Content Warnings (CW): suicide, eating disorders
Ketosis
Astrid Bridgwood
​
We are God’s graduating class. Chalk it up to being raised starving
In a culture half-sick and hollow-hungry. Chalk outline of a body
On melting asphalt. My high school’s one successful suicide,
Reduced to a brochure. Facts include: she had a fake English accent
& a friend she left behind in her hometown. It is nine in the morning;
I am throwing up in a bathroom sink. We are in first period lecture
Like dogs licking the plate clean. We are God’s anti-bullying seminar.

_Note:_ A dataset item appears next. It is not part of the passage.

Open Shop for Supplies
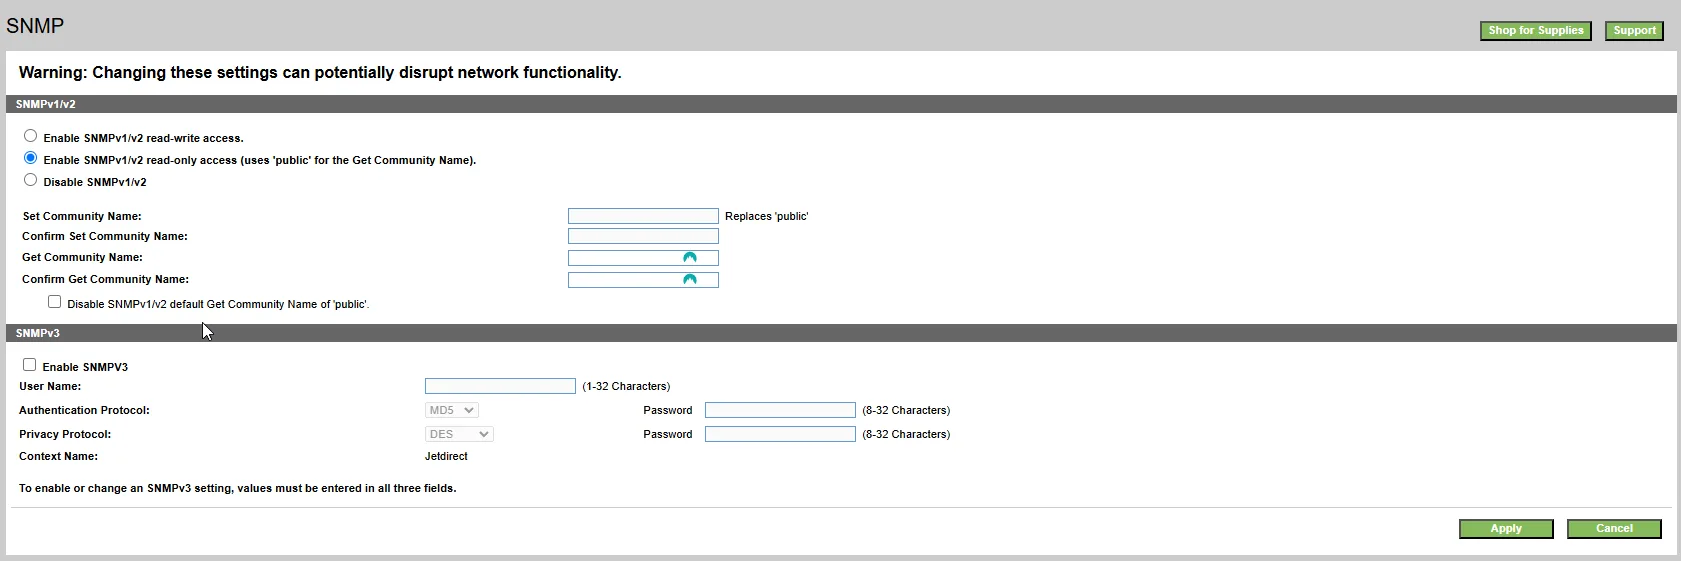Screen dimensions: 1681x561 point(1535,31)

We are God’s untied shoes. Brain defaults to bloat, a body bulbous
Washed-up, salt-soaked. Thrown overboard to drink dry the ocean. Girl
Falling in a fountain outside our public library. Girl flat on her back
In my bedroom. Girl reflected and warped. I am an open mouth;
I am always chewing. White-toothed secret: the purity of disuse. I am living
In my body, I promise. Formaldehyde drunk through a candy-striped straw
We are preserved-pink brains in perfect crystal. We are God’s dirty dishes.
We are God’s first good morning. The radio says it will be a hot winter;
August’s green light reveals I am not good at being anorexic.
The car lurches. I am on my way to work. We are not transcending youth,
We are wasting grey-sick in our skin & hungry for rot like flies
Like vultures. We are carrion. Dead things in summer heat
Cooking on a desert campfire, some small animal caught
Meeting her coal-black end. We are God’s last home-cooked meal.
Astrid Bridgwood (they/them or she/her) is a nineteen year old poet from North Carolina whose work has been called "visceral and frightening". You can find her featured in Olney Mag, Not Deer Mag, and Corporeal Lit Mag, among others, with work upcoming in publications like Ink Drinkers Poetry. Most recently, she was a semifinalist for the 2021 James Applewhite Poetry Prize. Follow her on Twitter @astridsbridg.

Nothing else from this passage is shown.